_Text block:_
+===+
In the above table we can see that the selected Automobile Company in India has maintained the mandatory requirement of at least one female director on the board. Bosch Limited, Hero MotoCorp Limited, Mahindra & Mahindra Limited and Tata Motors Limited have a higher percentage of female inclusion in the board.

Correlation was done to examine the relationship between female board member variable, percentage of women in the board (PWOMEN) and firm’s financial performance variable, Return on Asset, Return on Capital Employed and Return on Equity of selected Nifty Automobile Index.
+===+
Stored data entries:
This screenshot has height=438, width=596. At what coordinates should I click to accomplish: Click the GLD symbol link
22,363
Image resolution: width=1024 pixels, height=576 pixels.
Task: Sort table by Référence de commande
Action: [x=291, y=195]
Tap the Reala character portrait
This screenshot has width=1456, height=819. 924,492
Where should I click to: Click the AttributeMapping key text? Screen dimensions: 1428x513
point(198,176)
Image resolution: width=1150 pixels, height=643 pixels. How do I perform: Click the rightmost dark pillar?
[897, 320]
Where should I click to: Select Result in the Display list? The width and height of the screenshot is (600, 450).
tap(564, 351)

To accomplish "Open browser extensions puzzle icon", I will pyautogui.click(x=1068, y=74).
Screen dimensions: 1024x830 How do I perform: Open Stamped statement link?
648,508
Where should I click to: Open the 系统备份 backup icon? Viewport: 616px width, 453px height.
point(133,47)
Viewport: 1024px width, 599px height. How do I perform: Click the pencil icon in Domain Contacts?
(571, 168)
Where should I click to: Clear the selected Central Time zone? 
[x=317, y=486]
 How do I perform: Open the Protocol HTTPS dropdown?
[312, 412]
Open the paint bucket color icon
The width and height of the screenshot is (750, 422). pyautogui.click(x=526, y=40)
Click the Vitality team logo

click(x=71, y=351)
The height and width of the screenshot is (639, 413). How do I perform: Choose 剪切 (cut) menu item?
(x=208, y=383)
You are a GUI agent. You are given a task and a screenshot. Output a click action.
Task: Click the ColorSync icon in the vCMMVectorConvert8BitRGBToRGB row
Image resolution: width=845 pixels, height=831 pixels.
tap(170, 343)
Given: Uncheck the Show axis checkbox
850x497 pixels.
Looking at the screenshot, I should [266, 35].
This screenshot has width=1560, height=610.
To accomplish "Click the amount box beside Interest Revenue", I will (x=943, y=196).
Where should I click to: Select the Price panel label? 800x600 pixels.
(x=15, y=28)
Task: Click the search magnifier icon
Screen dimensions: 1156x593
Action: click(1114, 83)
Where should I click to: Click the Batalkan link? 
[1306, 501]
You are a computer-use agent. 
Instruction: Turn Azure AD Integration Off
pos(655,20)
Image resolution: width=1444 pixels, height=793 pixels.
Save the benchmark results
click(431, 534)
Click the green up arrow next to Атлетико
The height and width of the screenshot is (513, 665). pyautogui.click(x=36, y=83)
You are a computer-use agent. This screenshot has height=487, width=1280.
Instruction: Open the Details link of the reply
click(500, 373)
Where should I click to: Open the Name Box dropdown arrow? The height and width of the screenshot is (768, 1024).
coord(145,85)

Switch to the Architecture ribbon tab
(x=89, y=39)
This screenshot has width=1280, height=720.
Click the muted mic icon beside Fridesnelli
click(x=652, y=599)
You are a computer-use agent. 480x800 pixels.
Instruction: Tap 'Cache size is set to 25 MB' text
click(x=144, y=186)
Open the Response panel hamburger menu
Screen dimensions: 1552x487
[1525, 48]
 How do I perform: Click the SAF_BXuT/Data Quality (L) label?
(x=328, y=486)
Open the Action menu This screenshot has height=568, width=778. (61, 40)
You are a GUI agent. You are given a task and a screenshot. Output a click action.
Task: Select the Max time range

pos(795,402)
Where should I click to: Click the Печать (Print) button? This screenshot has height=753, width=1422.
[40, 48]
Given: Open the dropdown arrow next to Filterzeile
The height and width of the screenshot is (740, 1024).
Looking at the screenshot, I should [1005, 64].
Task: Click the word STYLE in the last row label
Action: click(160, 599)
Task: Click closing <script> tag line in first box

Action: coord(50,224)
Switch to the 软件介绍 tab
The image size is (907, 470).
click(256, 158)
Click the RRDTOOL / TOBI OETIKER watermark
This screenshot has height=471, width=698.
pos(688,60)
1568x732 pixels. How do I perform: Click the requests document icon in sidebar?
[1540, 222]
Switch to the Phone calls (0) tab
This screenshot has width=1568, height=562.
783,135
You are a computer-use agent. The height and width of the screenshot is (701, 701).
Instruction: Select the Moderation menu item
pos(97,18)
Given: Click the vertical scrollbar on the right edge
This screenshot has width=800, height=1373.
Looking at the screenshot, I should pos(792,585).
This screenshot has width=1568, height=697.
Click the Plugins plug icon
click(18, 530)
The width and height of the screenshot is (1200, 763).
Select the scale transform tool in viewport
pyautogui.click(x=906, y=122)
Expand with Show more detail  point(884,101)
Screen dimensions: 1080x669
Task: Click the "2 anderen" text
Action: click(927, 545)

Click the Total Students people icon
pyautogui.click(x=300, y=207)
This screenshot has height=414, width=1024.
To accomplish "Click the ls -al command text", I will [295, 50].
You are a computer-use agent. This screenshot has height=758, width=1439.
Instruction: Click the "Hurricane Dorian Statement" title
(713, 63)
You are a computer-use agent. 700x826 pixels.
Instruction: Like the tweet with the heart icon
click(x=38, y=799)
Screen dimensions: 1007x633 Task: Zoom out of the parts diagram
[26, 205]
+===+
_Work request 1:_ Update the passage on female board representation by rewriting the part that opens with the words "Correlation was done" and closes with "Nifty Automobile Index.", substituting "association" for "relationship".
_Work request 2:_ Continue the passage on female board representation from its final sentence.

_Answer area 1:_
Correlation was done to examine the association between female board member variable, percentage of women in the board (PWOMEN) and firm’s financial performance variable, Return on Asset, Return on Capital Employed and Return on Equity of selected Nifty Automobile Index.

_Answer area 2:_
ijemr_1879_02.PNG

The correlation analysis reveals that the proportion of women (PWOMEN) has a negative relationship with financial performance variables, including Return on Assets (ROA), Return on Capital Employment (ROCE), and Return on Equity (ROE), with correlation coefficients of -0.358, -0.394 and -0.197 respectively. The p-value for the variable is 0.554, 0.512 and 0.751 which is greater than the 0.05 significance level, which is statistically insignificant. This indicates that gender diversity, as measured in this study, does not have a statistically significant impact on financial performance. The table above also shows strong positive correlation among ROA, ROCE, ROE.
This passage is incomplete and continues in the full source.